Monday, January 21, 2019

First OCS Grads Visit Fort Belvoir After 50 Years


This plaque at Franklin and Goethals roads stands as a reminder of the U. S. Army Engineer's Officer Candidate School, which had a large presence on Fort Belvoir from 1965 to 1971.
Photo by Paul Lara

In the fall of 1969, the military draft was in full swing, and a handful of draftees were notified during AIT that they qualified for Army Officer Candidate School, which, to some, seemed a better proposition than shipping out to Vietnam as an Infantryman right after boot camp.

The first OCS class of that year on Fort Belvoir was known as Echo Company, U.S. Army Engineer Officer Candidate School Class 1-69. First platoon members struggled with the adversity they faced – the long hours, the incredible class loads, and even the deprivation.

The 1969 OCS graduates returned to Fort Belvoir last week to remember. On Saturday, 15 of the original 27 members toured the post, but recognized little, as the Engineer barracks no longer exist on Belvoir.

However, the group’s grounding moment came when their tour bus drove past The Eagle’s Nest Mess Hall. “Once they saw that, they were able to orient where the barracks used to be and the rest of the layout,” said Frank Gallagher, reunion coordinator.

The old, consolidated mess also brought back memories of what a refuge it was, according to Gallagher.

“Going through AIT, you get told you’re going to do KP (kitchen patrol). But, when we got to OCS, we were all willing to do KP, so we’d get to eat some food,” says Nils Nillson, a class graduate now living in Ohio. “They literally would not feed you for the first 10 weeks.”

Nillson remembers the incredible challenges and, looming over them, the prospect of graduation or washing out and going straight to Rifleman duty on patrols in Vietnam.
“The first 10 weeks was brutal, and that’s what it was all about,” said Nillson. “If you wanted to do it, you would do it.
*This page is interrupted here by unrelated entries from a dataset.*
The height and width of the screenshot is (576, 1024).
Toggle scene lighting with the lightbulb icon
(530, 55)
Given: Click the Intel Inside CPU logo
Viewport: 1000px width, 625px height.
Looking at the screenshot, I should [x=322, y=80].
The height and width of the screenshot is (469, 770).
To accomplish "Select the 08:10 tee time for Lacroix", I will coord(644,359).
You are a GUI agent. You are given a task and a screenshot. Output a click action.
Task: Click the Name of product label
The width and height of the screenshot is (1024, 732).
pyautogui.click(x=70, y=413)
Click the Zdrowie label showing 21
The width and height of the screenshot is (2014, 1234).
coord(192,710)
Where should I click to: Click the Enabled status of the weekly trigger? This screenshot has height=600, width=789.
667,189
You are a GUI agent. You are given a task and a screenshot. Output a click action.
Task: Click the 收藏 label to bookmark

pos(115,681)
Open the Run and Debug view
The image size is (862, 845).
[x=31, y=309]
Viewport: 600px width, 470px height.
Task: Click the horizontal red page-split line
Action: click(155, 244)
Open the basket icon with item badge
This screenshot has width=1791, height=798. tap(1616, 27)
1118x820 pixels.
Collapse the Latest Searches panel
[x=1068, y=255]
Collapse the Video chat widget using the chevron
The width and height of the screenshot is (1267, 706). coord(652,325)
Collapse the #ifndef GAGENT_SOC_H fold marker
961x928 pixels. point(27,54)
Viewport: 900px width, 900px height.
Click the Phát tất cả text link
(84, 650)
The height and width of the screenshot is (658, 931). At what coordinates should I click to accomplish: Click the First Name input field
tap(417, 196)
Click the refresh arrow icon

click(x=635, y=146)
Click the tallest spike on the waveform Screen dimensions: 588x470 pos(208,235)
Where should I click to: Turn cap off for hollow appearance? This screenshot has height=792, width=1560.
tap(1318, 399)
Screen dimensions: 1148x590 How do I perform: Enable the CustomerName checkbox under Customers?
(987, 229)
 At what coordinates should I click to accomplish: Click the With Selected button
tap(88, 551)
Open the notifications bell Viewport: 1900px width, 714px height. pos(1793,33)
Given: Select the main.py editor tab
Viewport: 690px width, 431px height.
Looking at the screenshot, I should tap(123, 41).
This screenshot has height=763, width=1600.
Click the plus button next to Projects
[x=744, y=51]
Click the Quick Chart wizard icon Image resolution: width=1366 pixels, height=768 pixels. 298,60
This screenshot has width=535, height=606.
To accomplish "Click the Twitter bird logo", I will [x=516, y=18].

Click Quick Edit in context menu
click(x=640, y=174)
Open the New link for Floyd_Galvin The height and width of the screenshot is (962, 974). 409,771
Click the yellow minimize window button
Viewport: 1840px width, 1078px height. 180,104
If you didn’t want to do it, then you gave up and left, and that separates a lot of people.”

Attrition was high. With 65 officer candidates reporting for school, by graduation day, Friday the 13th of December, there were just 27 remaining. This 50th reunion brought 15 members back together, to share laughs and remember the hard days that bonded them. While most of them did tours in Vietnam, only one was wounded in combat, something they feel fortunate about.

John Meigs said the experience turned these Soldiers into leaders, with a life-long connection. “We came together without knowing each other, and we bonded together, as brothers, and that bond has continued all of these years,” he said.